[Opening Information shown section]

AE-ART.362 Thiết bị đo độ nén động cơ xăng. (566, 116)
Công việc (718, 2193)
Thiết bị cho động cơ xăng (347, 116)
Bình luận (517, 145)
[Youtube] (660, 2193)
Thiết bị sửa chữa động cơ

[Closing Information shown section]

● **What to work on**: Review the entries above and return every line where "động" appears.

● **Solution to this task**:
AE-ART.362 Thiết bị đo độ nén động cơ xăng. (566, 116)
Thiết bị cho động cơ xăng (347, 116)
Thiết bị sửa chữa động cơ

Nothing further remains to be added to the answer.